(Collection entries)
_____
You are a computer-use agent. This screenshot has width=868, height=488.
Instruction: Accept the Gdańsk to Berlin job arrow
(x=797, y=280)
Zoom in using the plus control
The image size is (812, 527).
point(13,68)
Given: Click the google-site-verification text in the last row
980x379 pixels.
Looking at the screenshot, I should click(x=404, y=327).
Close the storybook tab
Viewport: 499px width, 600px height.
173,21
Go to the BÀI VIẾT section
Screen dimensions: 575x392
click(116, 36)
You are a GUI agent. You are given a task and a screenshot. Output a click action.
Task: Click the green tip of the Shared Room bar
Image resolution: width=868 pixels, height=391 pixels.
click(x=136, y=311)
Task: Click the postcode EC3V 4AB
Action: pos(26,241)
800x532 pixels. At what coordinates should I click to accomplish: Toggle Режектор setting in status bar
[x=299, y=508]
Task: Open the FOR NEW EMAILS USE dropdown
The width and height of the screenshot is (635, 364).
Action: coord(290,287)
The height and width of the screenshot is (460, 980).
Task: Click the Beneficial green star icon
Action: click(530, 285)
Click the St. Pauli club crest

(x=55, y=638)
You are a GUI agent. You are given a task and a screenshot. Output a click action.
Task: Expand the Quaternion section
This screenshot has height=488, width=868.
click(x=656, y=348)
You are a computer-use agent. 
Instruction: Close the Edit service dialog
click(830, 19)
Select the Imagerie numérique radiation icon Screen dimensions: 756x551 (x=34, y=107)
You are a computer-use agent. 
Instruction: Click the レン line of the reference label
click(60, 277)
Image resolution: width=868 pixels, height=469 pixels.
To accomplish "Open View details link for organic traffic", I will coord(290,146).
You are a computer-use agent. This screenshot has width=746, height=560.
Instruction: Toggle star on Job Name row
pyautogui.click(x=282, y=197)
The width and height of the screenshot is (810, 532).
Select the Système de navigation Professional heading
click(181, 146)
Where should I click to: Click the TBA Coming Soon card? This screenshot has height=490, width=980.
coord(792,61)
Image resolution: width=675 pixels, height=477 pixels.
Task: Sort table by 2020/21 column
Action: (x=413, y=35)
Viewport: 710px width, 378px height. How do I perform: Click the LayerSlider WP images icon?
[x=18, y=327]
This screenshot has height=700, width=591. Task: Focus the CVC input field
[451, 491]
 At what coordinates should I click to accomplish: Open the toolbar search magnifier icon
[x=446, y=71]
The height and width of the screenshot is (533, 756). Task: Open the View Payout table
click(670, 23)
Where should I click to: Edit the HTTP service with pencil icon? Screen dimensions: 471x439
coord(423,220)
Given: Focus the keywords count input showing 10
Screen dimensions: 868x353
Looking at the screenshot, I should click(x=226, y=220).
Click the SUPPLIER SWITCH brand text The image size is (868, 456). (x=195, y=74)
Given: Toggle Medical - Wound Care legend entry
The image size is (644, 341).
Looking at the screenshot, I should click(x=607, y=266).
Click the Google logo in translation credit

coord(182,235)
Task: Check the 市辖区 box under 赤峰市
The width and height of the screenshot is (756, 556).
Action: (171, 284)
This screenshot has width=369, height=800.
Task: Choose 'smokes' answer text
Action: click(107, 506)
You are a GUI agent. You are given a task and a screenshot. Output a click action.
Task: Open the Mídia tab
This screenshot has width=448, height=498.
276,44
_____
▶ [REQUIRED ACTION]: Make an exact copy of every entry.

▶ [PROBLEM SOLUTION]:
You are a computer-use agent. This screenshot has width=868, height=488.
Instruction: Accept the Gdańsk to Berlin job arrow
(x=797, y=280)
Zoom in using the plus control
The image size is (812, 527).
point(13,68)
Given: Click the google-site-verification text in the last row
980x379 pixels.
Looking at the screenshot, I should click(x=404, y=327).
Close the storybook tab
Viewport: 499px width, 600px height.
173,21
Go to the BÀI VIẾT section
Screen dimensions: 575x392
click(116, 36)
You are a GUI agent. You are given a task and a screenshot. Output a click action.
Task: Click the green tip of the Shared Room bar
Image resolution: width=868 pixels, height=391 pixels.
click(x=136, y=311)
Task: Click the postcode EC3V 4AB
Action: pos(26,241)
800x532 pixels. At what coordinates should I click to accomplish: Toggle Режектор setting in status bar
[x=299, y=508]
Task: Open the FOR NEW EMAILS USE dropdown
The width and height of the screenshot is (635, 364).
Action: coord(290,287)
The height and width of the screenshot is (460, 980).
Task: Click the Beneficial green star icon
Action: click(530, 285)
Click the St. Pauli club crest

(x=55, y=638)
You are a GUI agent. You are given a task and a screenshot. Output a click action.
Task: Expand the Quaternion section
This screenshot has height=488, width=868.
click(x=656, y=348)
You are a computer-use agent. 
Instruction: Close the Edit service dialog
click(830, 19)
Select the Imagerie numérique radiation icon Screen dimensions: 756x551 (x=34, y=107)
You are a computer-use agent. 
Instruction: Click the レン line of the reference label
click(60, 277)
Image resolution: width=868 pixels, height=469 pixels.
To accomplish "Open View details link for organic traffic", I will coord(290,146).
You are a computer-use agent. This screenshot has width=746, height=560.
Instruction: Toggle star on Job Name row
pyautogui.click(x=282, y=197)
The width and height of the screenshot is (810, 532).
Select the Système de navigation Professional heading
click(181, 146)
Where should I click to: Click the TBA Coming Soon card? This screenshot has height=490, width=980.
coord(792,61)
Image resolution: width=675 pixels, height=477 pixels.
Task: Sort table by 2020/21 column
Action: (x=413, y=35)
Viewport: 710px width, 378px height. How do I perform: Click the LayerSlider WP images icon?
[x=18, y=327]
This screenshot has height=700, width=591. Task: Focus the CVC input field
[451, 491]
 At what coordinates should I click to accomplish: Open the toolbar search magnifier icon
[x=446, y=71]
The height and width of the screenshot is (533, 756). Task: Open the View Payout table
click(670, 23)
Where should I click to: Edit the HTTP service with pencil icon? Screen dimensions: 471x439
coord(423,220)
Given: Focus the keywords count input showing 10
Screen dimensions: 868x353
Looking at the screenshot, I should click(x=226, y=220).
Click the SUPPLIER SWITCH brand text The image size is (868, 456). (x=195, y=74)
Given: Toggle Medical - Wound Care legend entry
The image size is (644, 341).
Looking at the screenshot, I should click(x=607, y=266).
Click the Google logo in translation credit

coord(182,235)
Task: Check the 市辖区 box under 赤峰市
The width and height of the screenshot is (756, 556).
Action: (171, 284)
This screenshot has width=369, height=800.
Task: Choose 'smokes' answer text
Action: click(107, 506)
You are a GUI agent. You are given a task and a screenshot. Output a click action.
Task: Open the Mídia tab
This screenshot has width=448, height=498.
276,44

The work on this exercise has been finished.